Use these techniques for this prompt

These are selected for this specific competitor research job. Use the prompt-ready instruction when it helps, and skip it when the condition does not fit.

Source grounding

Source-grounded context pack

Use when: Use when the answer depends on competitor pages, screenshots, ads, pricing, SEO exports, or reviews.

Prompt move: Build a source table first with source, date checked, claim, confidence, and business meaning. Use only that table for the final recommendations.

Skip when: Skip only for brainstorming with no factual claims.

Output contract

Structured output contract

Use when: Use when the output must be compared, reviewed, or turned into tasks.

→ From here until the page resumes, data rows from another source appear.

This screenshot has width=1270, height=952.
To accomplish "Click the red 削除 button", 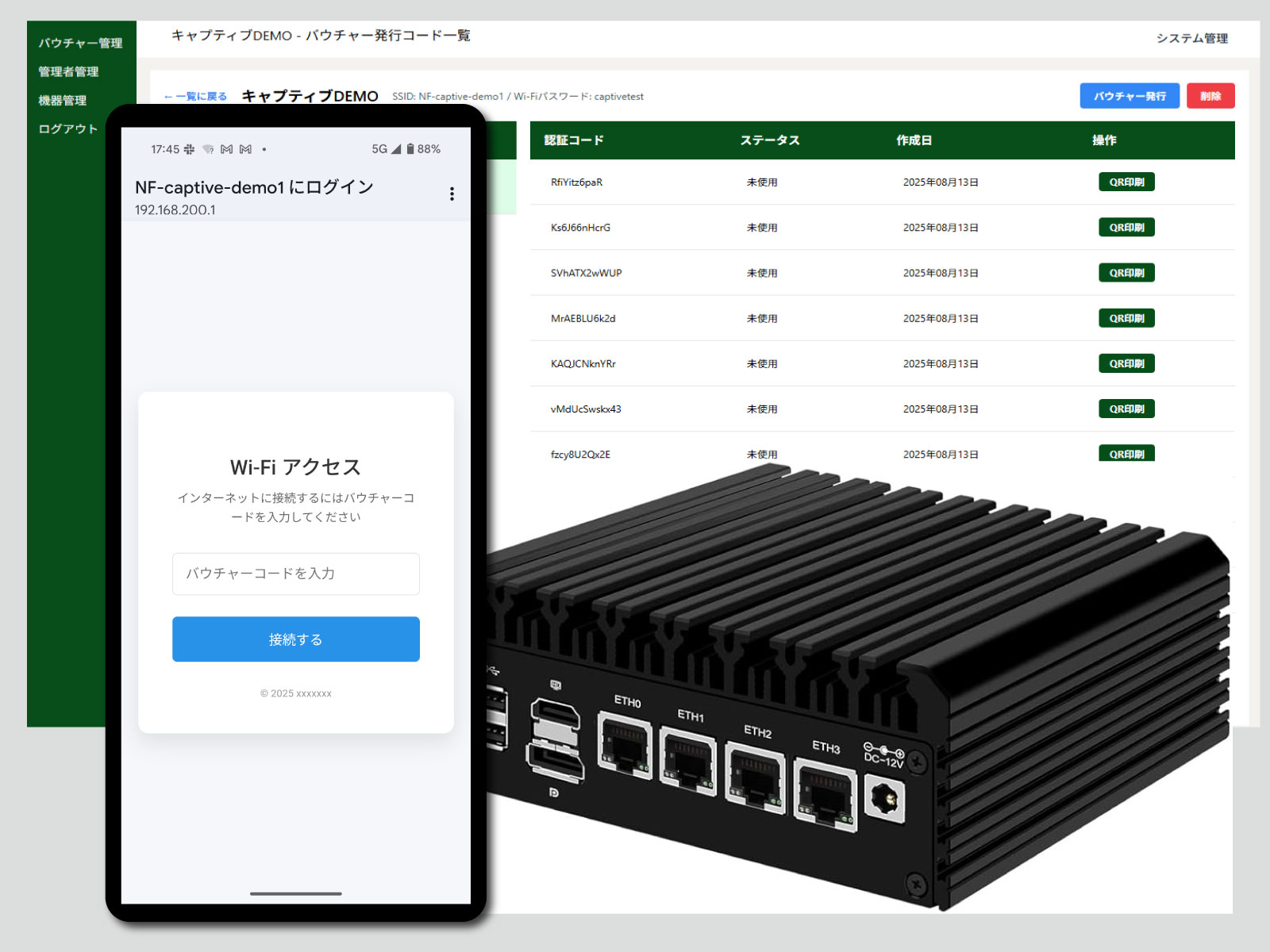I will pos(1210,96).
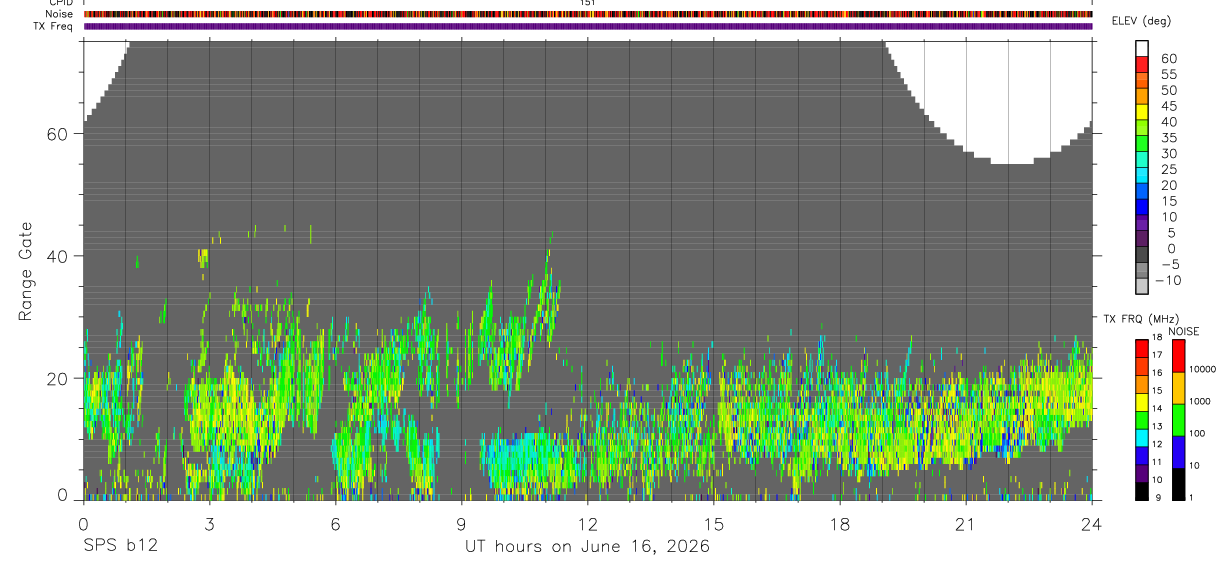
Task: Click the Noise strip at the top
Action: coord(588,14)
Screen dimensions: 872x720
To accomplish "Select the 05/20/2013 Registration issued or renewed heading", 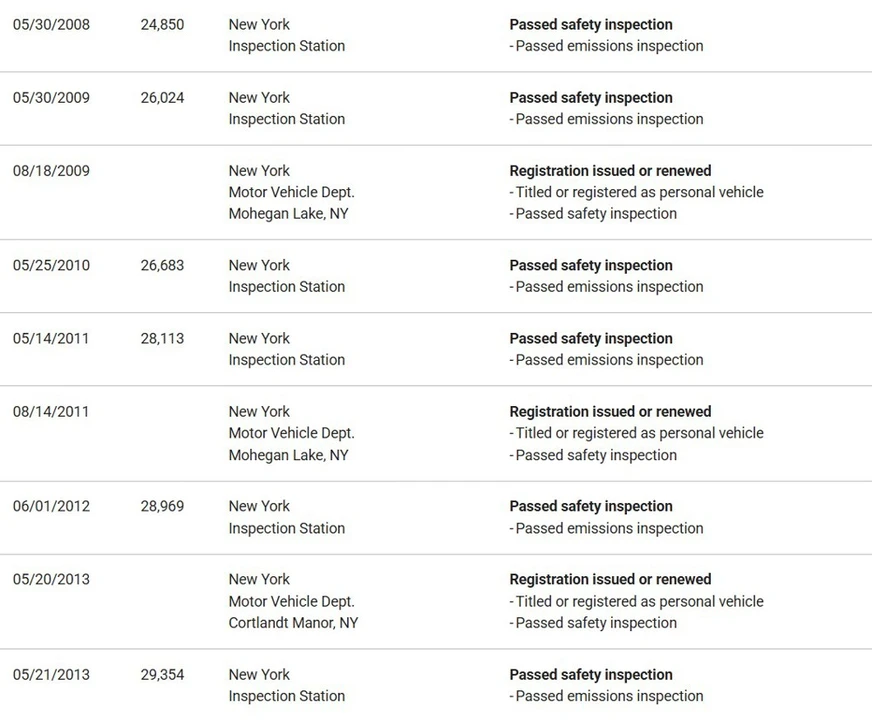I will click(610, 579).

Prompt move: Return the main output as tables or labeled sections with fixed columns: finding, evidence, confidence, risk, action, and verification needed.

Skip when: Skip when the desired output is narrative copy.

Strategy critique

Counterfactual options

Use when: Use when the output recommends positioning, offer, creative, content, or product moves.

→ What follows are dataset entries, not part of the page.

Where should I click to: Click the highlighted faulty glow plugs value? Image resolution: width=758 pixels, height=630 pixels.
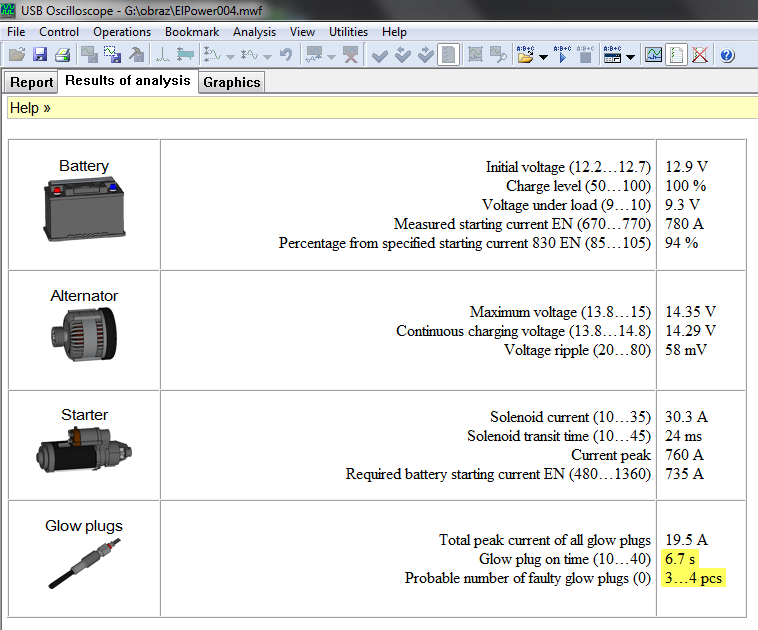pos(693,578)
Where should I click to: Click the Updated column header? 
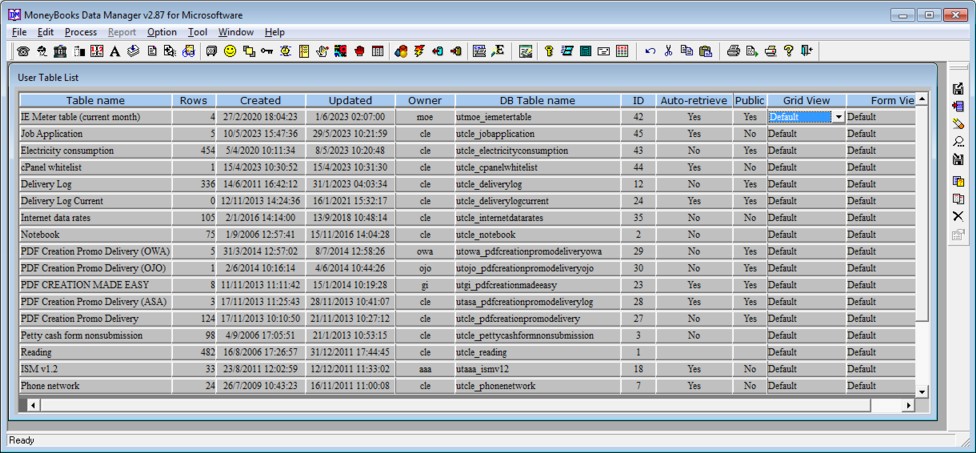coord(350,100)
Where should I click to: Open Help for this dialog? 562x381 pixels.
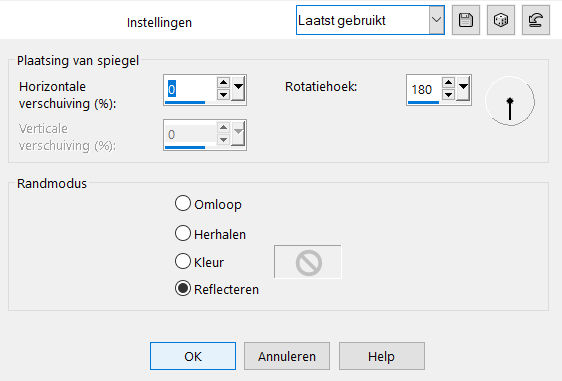pyautogui.click(x=382, y=356)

Prompt move: Give at least one alternative interpretation and one reason the main recommendation could be wrong.

Skip when: Skip for factual extraction or source verification.

Decision-quality scoring

Evidence rubric

Use when: Use when recommendations could change strategy, positioning, pricing, ads, or product priorities.

Prompt move: Score each important finding by evidence strength, relevance, business impact, and reversibility before recommending an action.

Skip when: Skip for prompts that only organize notes without recommending action.

Verification workflow

Verification loop

Use when: Use before sharing research with a client, team, sales deck, ad brief, or website backlog.

Prompt move: After the first draft, run a verification pass that lists unsupported claims, stale details, missing sources, and recommendations to downgrade or remove.

Skip when: Skip only for private rough notes.

Replace placeholders

Replace these variables before running the prompt

Variable Meaning Type Example
{{my_company}} Your company, product, or brand string Northstar CRM
{{competitor}} The competitor you want to analyze string Acme CRM
{{market}} The category or market context string B2B CRM for agencies
{{sources}} URLs, screenshots, notes, exports, or pasted copy list Homepage URL, pricing URL, ad screenshots
Expected shape

Compare a filled input with a realistic output shape

The output below is fictional. It shows the shape you are looking for, not a real competitor result.

Example input
my_company = DeskPlants
competitor = PlantBox
market = office plant subscriptions
sources = offer page, pricing notes, checkout screenshot, two ads
Fictional example output
Fictional example output:

Offer:
Monthly office plant refresh with care included.

Why it is easy to say yes:
- Clear plan names.
- Replacement guarantee.
- Setup fee explained before checkout.

Friction:
- Delivery area is buried.
- Cancellation terms are hard to find.

Tests:
1. Show delivery area earlier.
2. Add care guarantee near price.
3. Compare subscription vs one-time plant replacement cost.
Prompt logic

Why this prompt works

  • It studies the buying path, not just the copy.

  • It removes shady urgency from the recommendation set.

  • It turns offer research into testable changes.

Mistakes to avoid

Asking the AI to analyze a competitor with no sources.

Paste the page copy, ad screenshots, pricing table, SEO notes, or transcript first.

Treating the output as research truth.

Use it as a source-backed brief: keep strong evidence, downgrade weak evidence, and decide what deserves action.

Asking for generic strategy advice.

Ask for observations, risks, and next actions tied to the evidence.

Verification checklist

  • Every factual claim has a source or is marked as unverified.

  • Pricing, dates, and product claims were checked on the original source.

  • The output separates observation from interpretation.

  • The output gives actions you can reject, edit, or test.

  • Nothing is treated as final just because an AI tool wrote it.

Use the output safely

What you should do next

  • Screenshot the whole offer path before running this.

  • Mark which incentives are public and current.

  • Choose one offer test, not five.